Depois vem aquele senhor que cresceu ouvindo bossa nova e diz que o Renato Russo não tem nada de especial.
Tem o metaleiro que diz que o rock está morto.
Aquela mãe conservadora que acha o rap um absurdo.
Aquela estudante de cursinho em cuja roda cult só se fala em MPB, tem que esconder que curte a Avril Lavigne.
Depois EU venho, declarando para os quatro cantos que não há uma canção sequer de pagode, axé, sertanejo e funk carioca que me agrade. (1)
Depois vem alguém da minha família dizendo que eu sou bitolado
Ou seja, poucos reconhecem de verdade que gosto é igual ao dedão do pé esquerdo, ou seja, cada um tem o seu.

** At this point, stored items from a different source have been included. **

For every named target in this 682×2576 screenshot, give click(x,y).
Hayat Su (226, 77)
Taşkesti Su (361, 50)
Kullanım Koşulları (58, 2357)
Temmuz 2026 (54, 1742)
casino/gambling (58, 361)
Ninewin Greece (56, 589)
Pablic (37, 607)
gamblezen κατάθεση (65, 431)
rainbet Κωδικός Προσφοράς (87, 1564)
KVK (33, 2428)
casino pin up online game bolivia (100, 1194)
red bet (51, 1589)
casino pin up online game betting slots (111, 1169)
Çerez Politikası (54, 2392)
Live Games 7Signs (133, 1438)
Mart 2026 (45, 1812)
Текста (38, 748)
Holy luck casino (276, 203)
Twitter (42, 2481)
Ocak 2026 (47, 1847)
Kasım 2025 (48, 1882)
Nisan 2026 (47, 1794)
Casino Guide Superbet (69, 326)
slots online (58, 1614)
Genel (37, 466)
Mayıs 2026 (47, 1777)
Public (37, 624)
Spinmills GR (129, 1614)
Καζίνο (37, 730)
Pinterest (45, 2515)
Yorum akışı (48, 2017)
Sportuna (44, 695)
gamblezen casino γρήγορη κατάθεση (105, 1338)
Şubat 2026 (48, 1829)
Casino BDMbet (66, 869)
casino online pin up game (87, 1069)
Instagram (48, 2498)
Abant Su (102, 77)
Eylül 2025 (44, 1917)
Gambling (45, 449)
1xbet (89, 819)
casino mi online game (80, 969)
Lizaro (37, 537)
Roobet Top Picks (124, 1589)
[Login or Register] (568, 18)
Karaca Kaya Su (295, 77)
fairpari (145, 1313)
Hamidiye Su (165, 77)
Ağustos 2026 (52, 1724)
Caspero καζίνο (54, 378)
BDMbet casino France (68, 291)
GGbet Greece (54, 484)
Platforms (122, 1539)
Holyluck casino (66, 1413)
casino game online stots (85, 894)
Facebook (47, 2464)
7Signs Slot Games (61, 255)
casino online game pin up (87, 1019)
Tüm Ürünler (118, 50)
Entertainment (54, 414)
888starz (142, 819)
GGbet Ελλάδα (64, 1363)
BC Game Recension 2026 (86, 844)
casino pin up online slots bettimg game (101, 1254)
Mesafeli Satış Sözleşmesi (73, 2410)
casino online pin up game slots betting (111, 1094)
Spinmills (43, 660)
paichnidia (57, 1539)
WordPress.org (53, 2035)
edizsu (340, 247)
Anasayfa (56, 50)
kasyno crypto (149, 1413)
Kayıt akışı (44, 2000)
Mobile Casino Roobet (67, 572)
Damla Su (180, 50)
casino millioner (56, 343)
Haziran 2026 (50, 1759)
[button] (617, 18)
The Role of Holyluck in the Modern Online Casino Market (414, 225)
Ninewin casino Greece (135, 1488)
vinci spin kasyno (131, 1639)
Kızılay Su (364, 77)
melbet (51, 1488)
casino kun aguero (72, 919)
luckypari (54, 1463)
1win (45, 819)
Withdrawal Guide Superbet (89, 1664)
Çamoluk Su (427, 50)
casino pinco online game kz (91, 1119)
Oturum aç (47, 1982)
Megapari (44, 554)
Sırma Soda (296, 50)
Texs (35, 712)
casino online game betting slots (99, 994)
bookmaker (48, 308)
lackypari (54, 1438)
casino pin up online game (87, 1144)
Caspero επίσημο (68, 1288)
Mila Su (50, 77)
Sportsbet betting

Que a música que provoca impacto em mim não vai provocar o mesmo impacto no meu amigo. Na verdade, a música é uma das coisas mais pessoais que existem.
Pior ainda, eu que não reconheço que estou virando um chato a dar lições de moral. Cadê aquele meu humor ácido, crítico? Pronto, tomei minha dose de Escrachaprina 1780mg, logo vai fazer efeito. Até a próxima!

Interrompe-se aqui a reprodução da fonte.